Ge, Linke, Na, Guangshui, Chen, Chang-Er, Li, Jun, Ju, Maowei, Wang, Ying, Li, Kai, Zhang, Peng, Yao, Ziwei
The Science of the total environment 2016 v.547 pp. 166-172
Vibrio fischeri, aquatic environment, chlorides, dehydrogenation, half life, humic acids, hydroxylation, iron, irradiation, isomerization, latitude, nitrates, photolysis, photooxidation, polycyclic aromatic hydrocarbons, risk, seawater, solar radiation, surface water, toxicity
Hydroxylated polycyclic aromatic hydrocarbons (OH-PAHs) are contaminants of emerging concern in the aquatic environment, so it is of great significance to understand their environmental transformation and toxicity.
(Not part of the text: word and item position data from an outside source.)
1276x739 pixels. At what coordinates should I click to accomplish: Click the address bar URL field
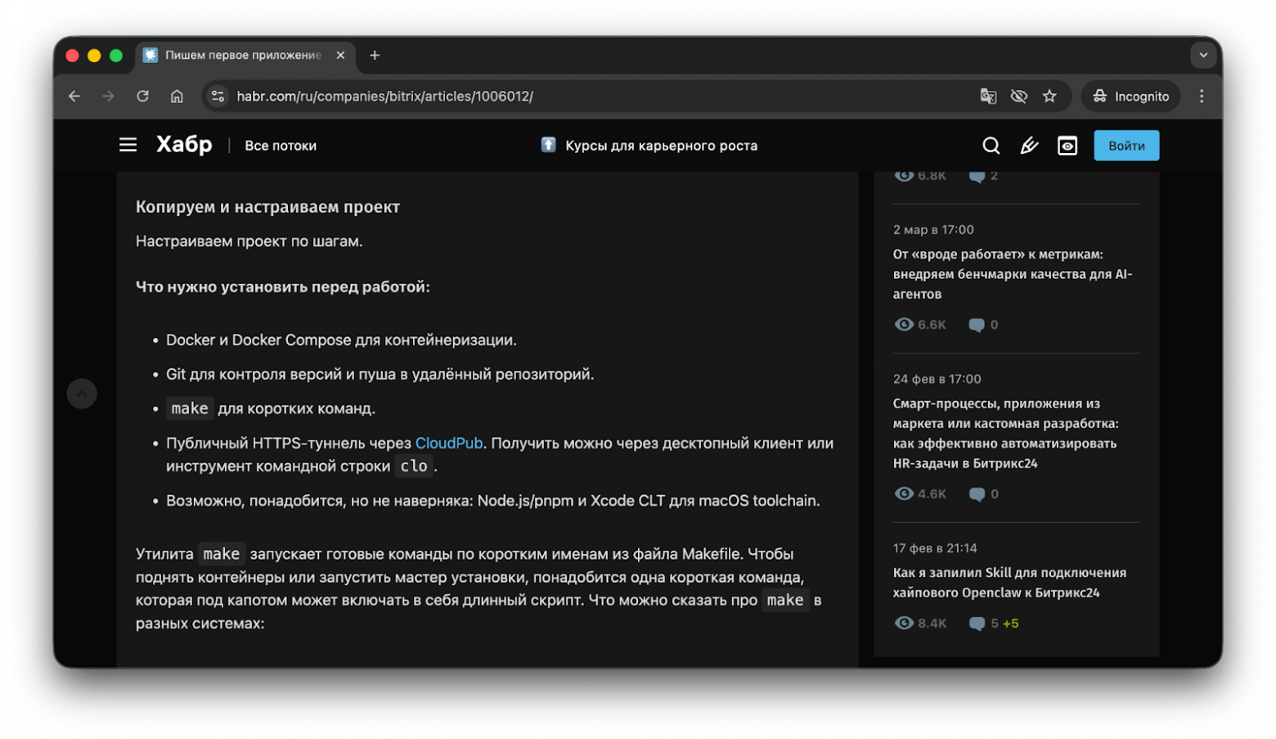click(x=384, y=96)
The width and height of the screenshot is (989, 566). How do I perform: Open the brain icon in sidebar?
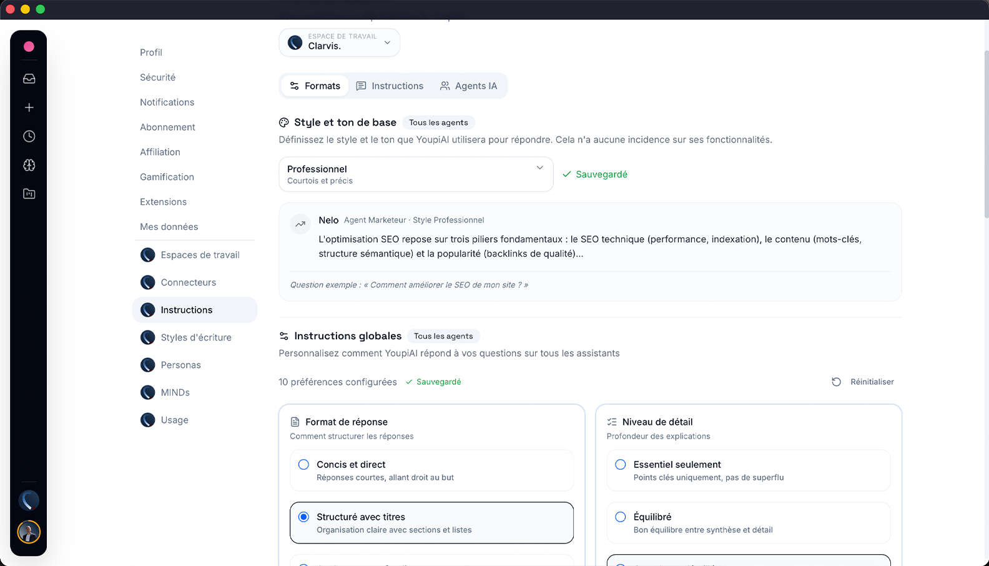[x=29, y=165]
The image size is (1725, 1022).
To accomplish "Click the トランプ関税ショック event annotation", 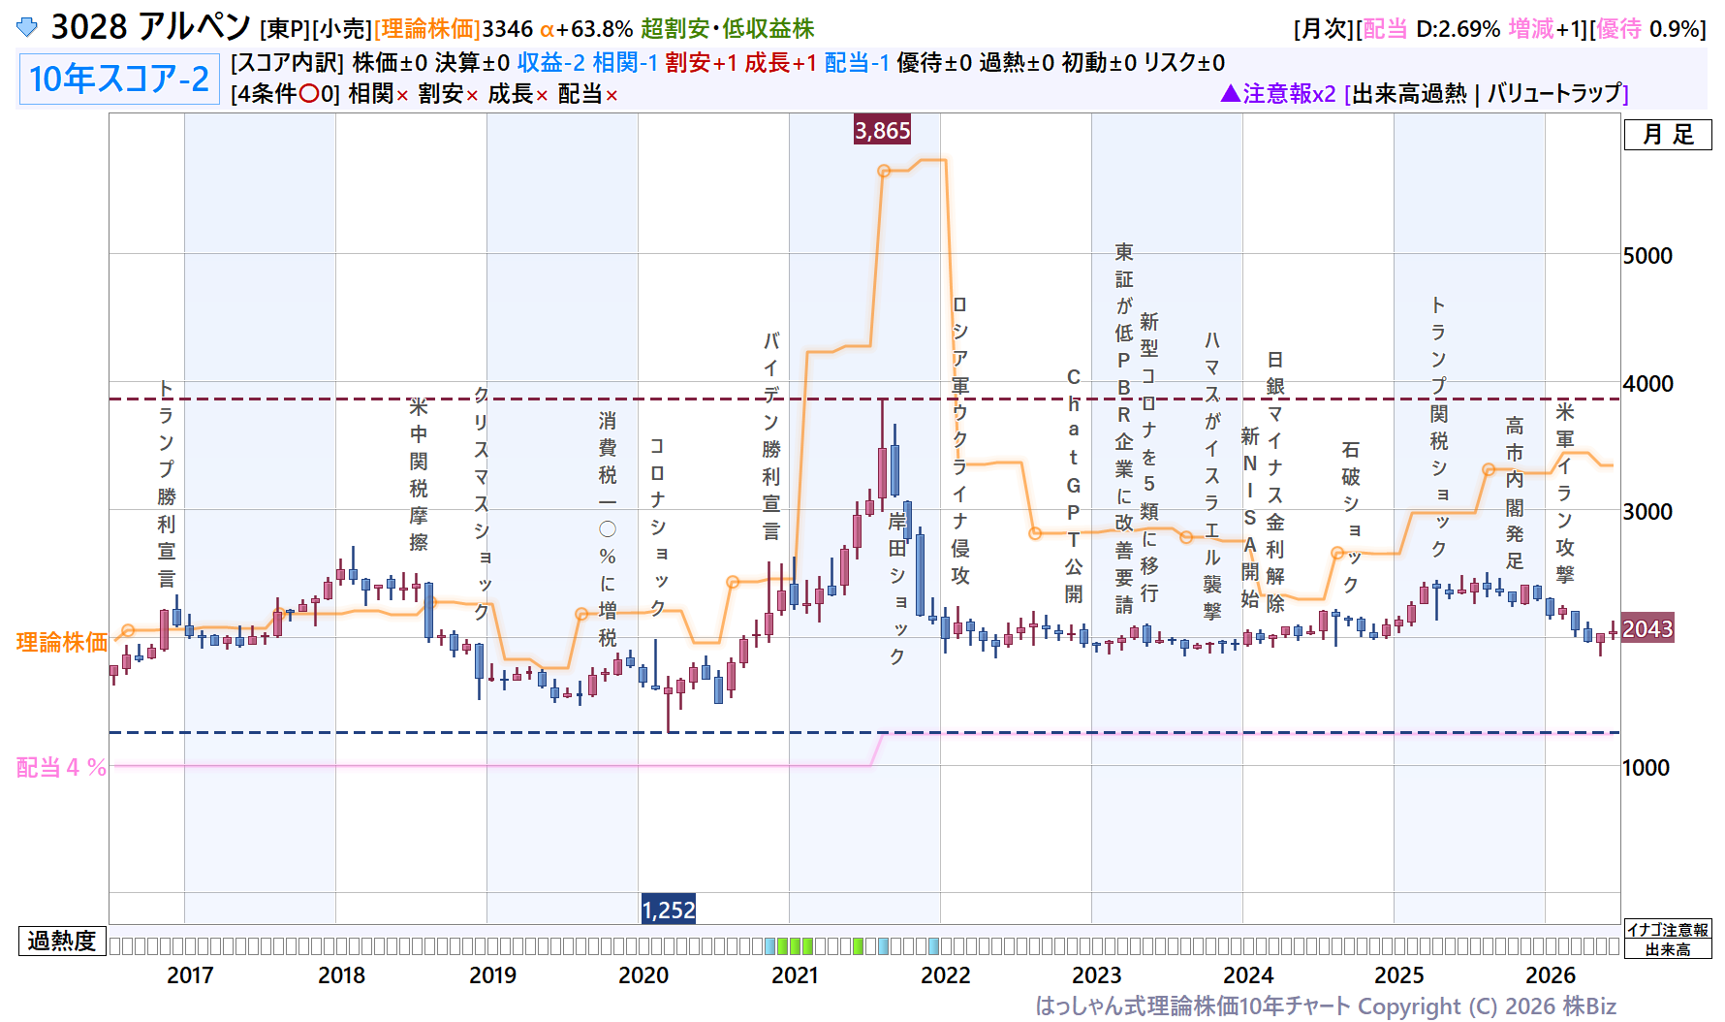I will pyautogui.click(x=1439, y=427).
This study investigated the aqueous photochemical behavior of four OH-PAHs, 9-Hydroxyfluorene (9-OHFL), 2-Hydroxyfluorene, 9-Hydroxyphenanthrene and 1-Hydroxypyrene, under simulated sunlight irradiation (λ>290nm). It was observed that their photodegradation followed the pseudo-first-order kinetics. Based on the determined quantum yields, their calculated solar apparent photodegradation half-lives in surface waters at 45° N latitude ranged from 0.4min for 9-Hydroxyphenanthrene to 7.5×103min for 9-OHFL, indicating that the OH-PAHs would intrinsically photodegrade fast in sunlit surface waters. Furthermore, 9-OHFL as an example was found to undergo direct photolysis, and self-sensitized photooxidation via OH rather than 1O2 in pure water. The potential photoreactions involved photoinduced hydroxylation, dehydrogenation and isomerization based on product identification by GC–MS/MS. 9-OHFL photodegraded slower in natural waters than in pure water, which was attributed to the integrative effects of the most photoreactive species, such as Fe(III), NO3−, Cl− and humic acid. The photomodified toxicity was further examined using Vibrio fischeri, and it was found that the toxicity of photolyzed 9-OHFL did not decrease significantly (p>0.05) either in pure water or in seawater, implying the comparable or higher toxicity of some intermediates. These results are important for assessing the fate and risks of OH-PAHs in surface waters.